Activity => Would you return the data below exactly as it stands, with every picture left out?

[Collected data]
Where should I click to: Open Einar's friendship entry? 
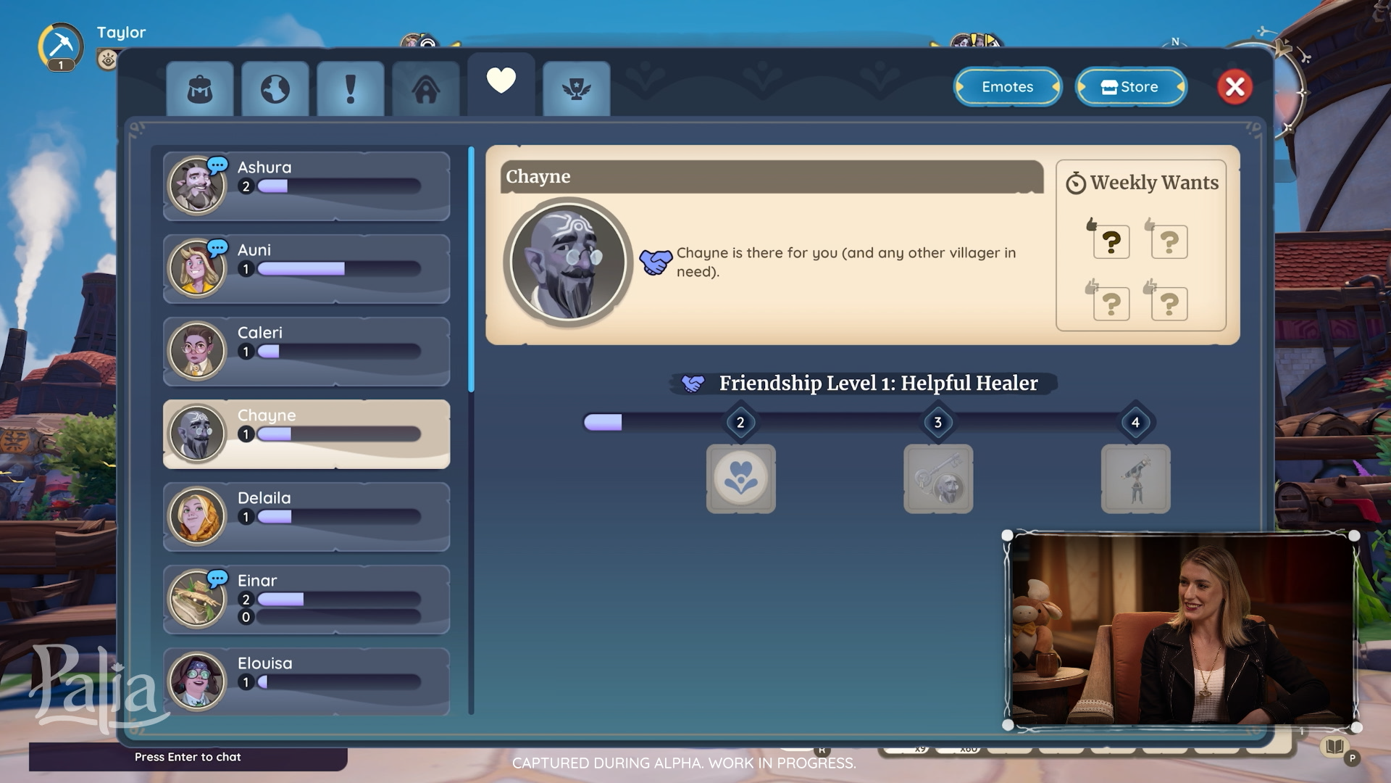point(306,600)
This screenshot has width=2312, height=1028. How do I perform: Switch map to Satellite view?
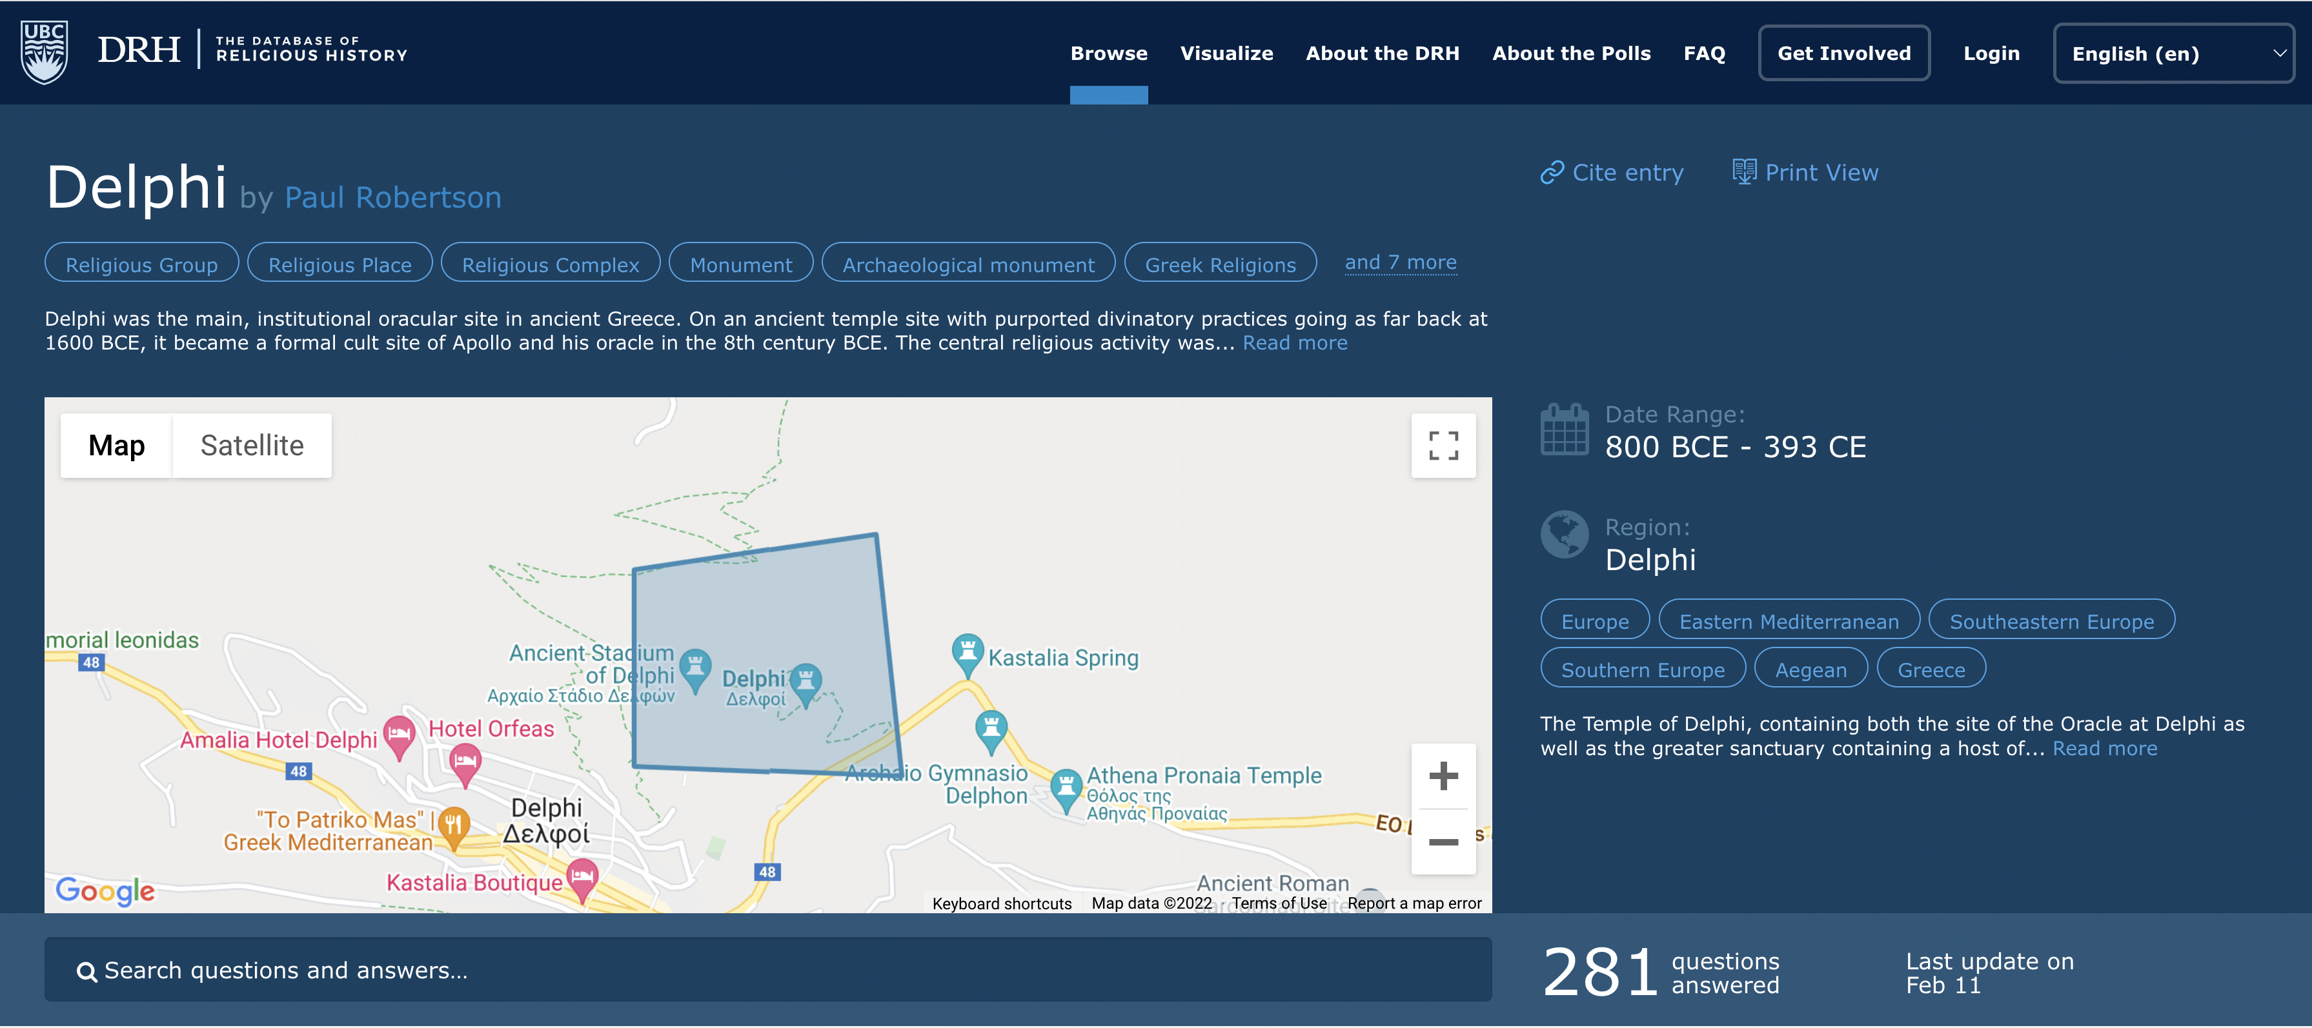pyautogui.click(x=251, y=446)
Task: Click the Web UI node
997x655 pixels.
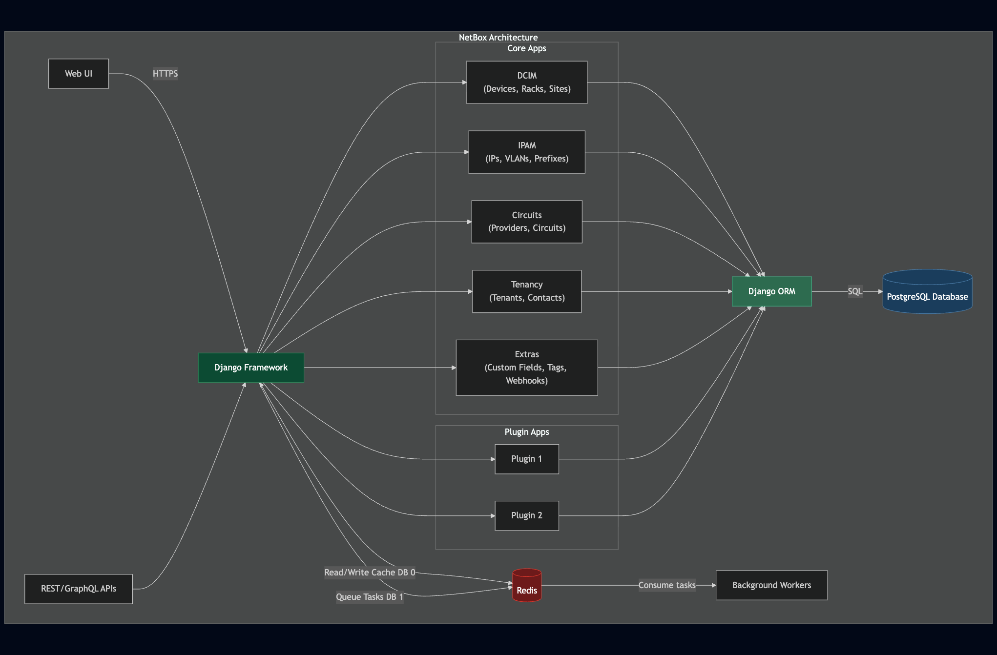Action: pyautogui.click(x=79, y=74)
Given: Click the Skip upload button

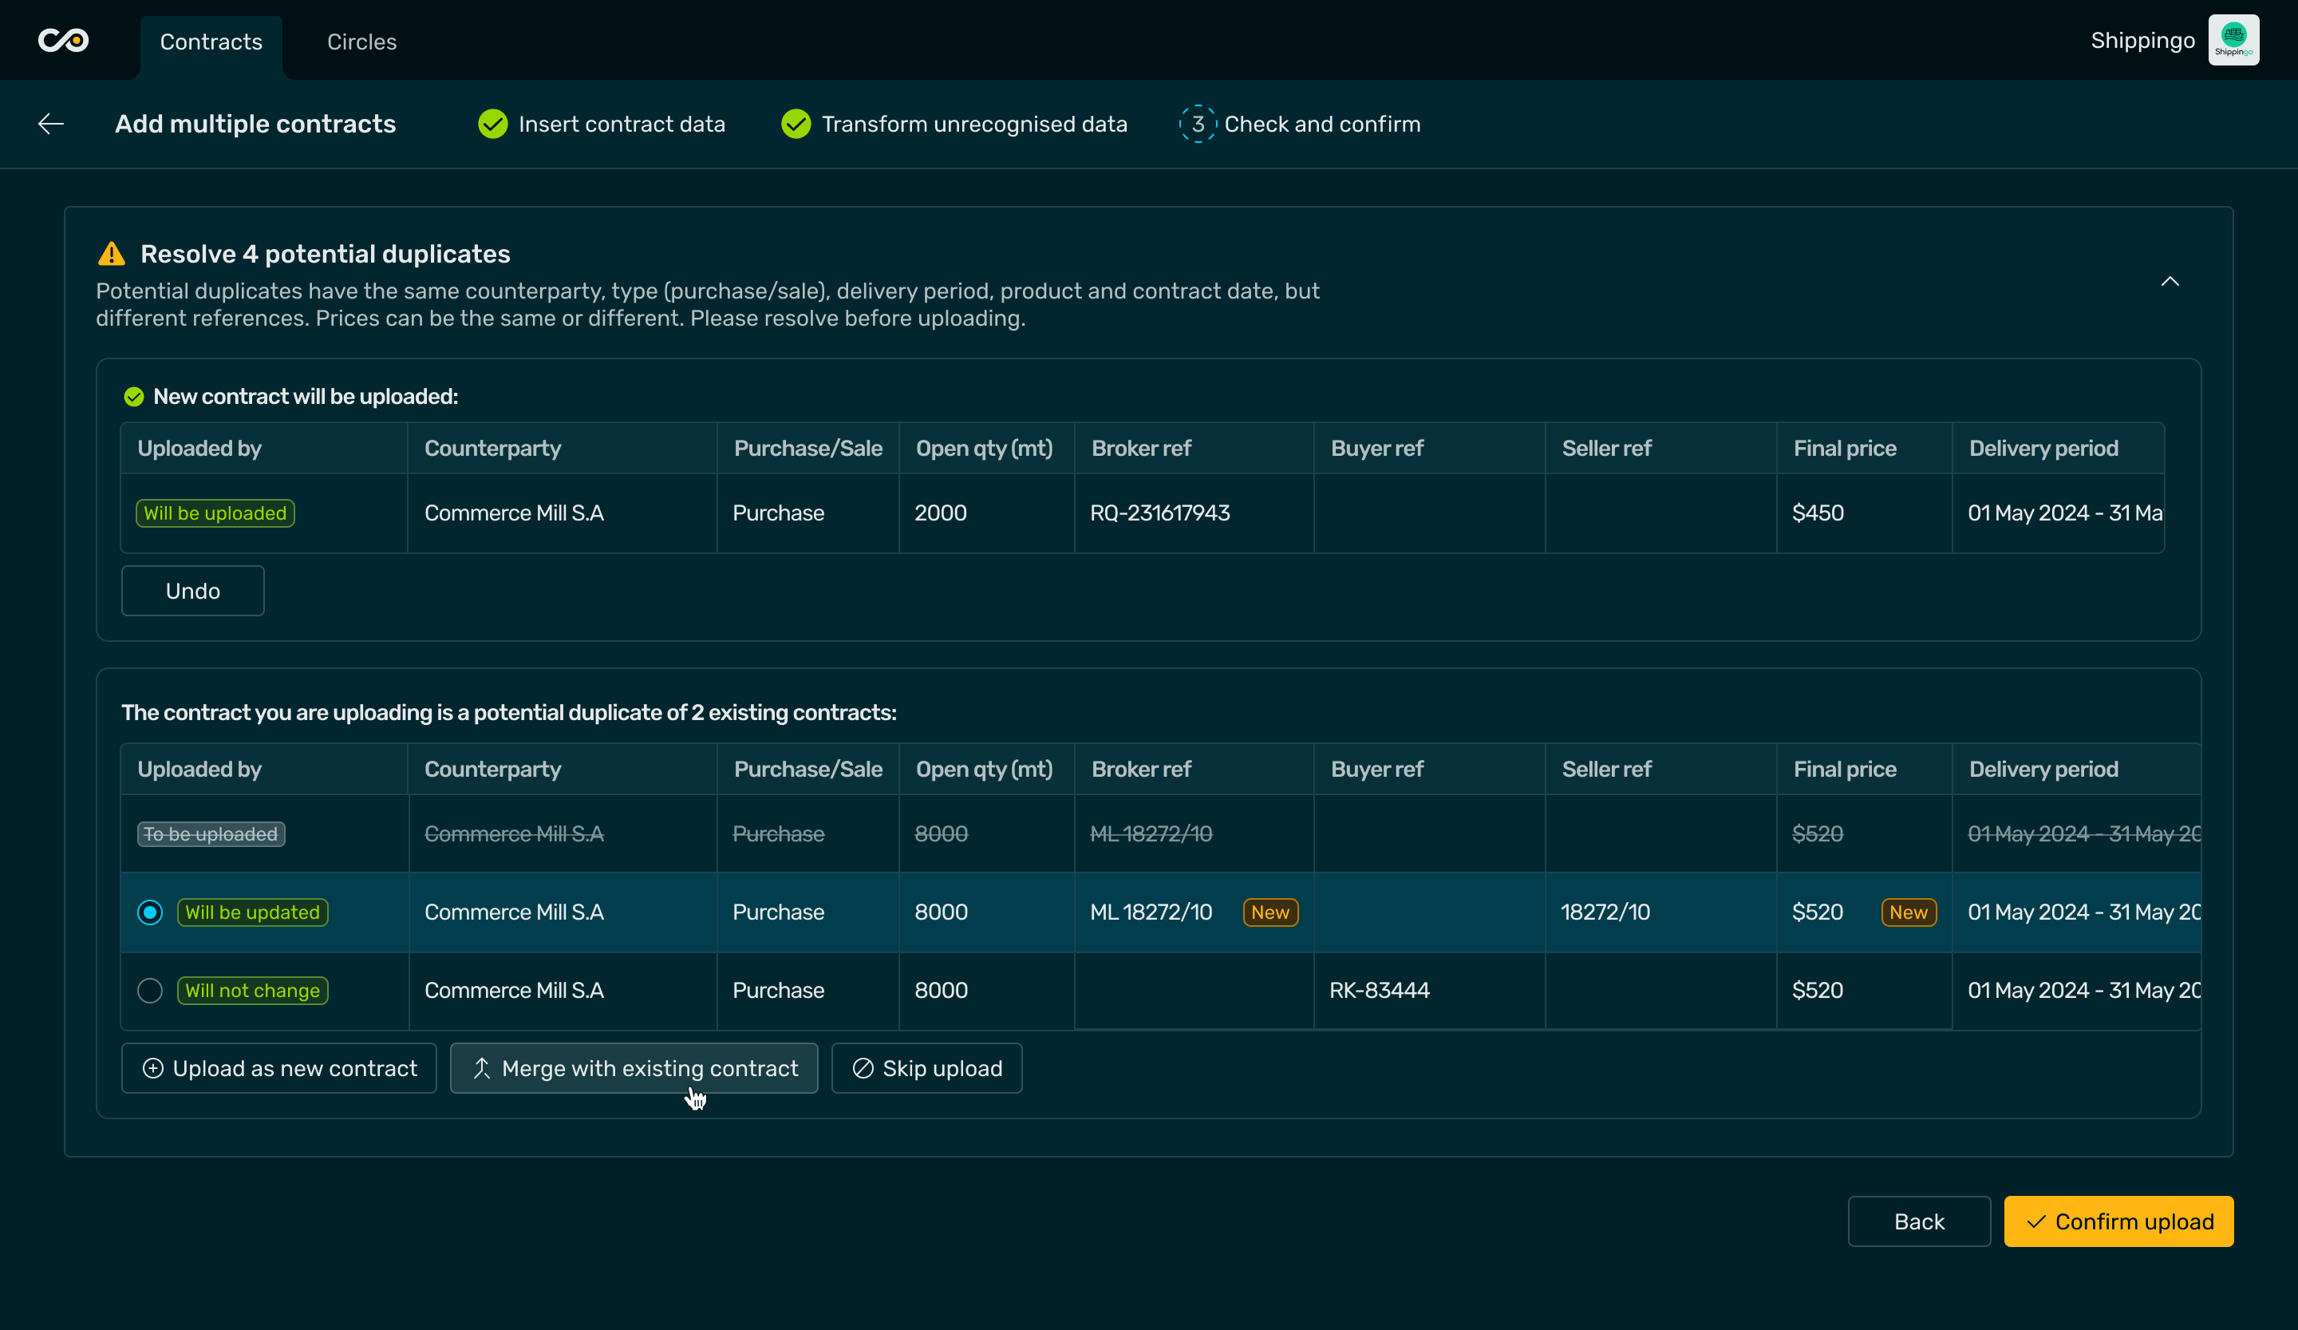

Answer to this exercise =>
Where should I click to: Open Einar's friendship entry? 
point(306,600)
This screenshot has width=2312, height=1028. How do I perform: Switch map to Satellite view?
pyautogui.click(x=251, y=446)
Task: Click the Web UI node
997x655 pixels.
Action: pyautogui.click(x=79, y=74)
Given: Click the Skip upload button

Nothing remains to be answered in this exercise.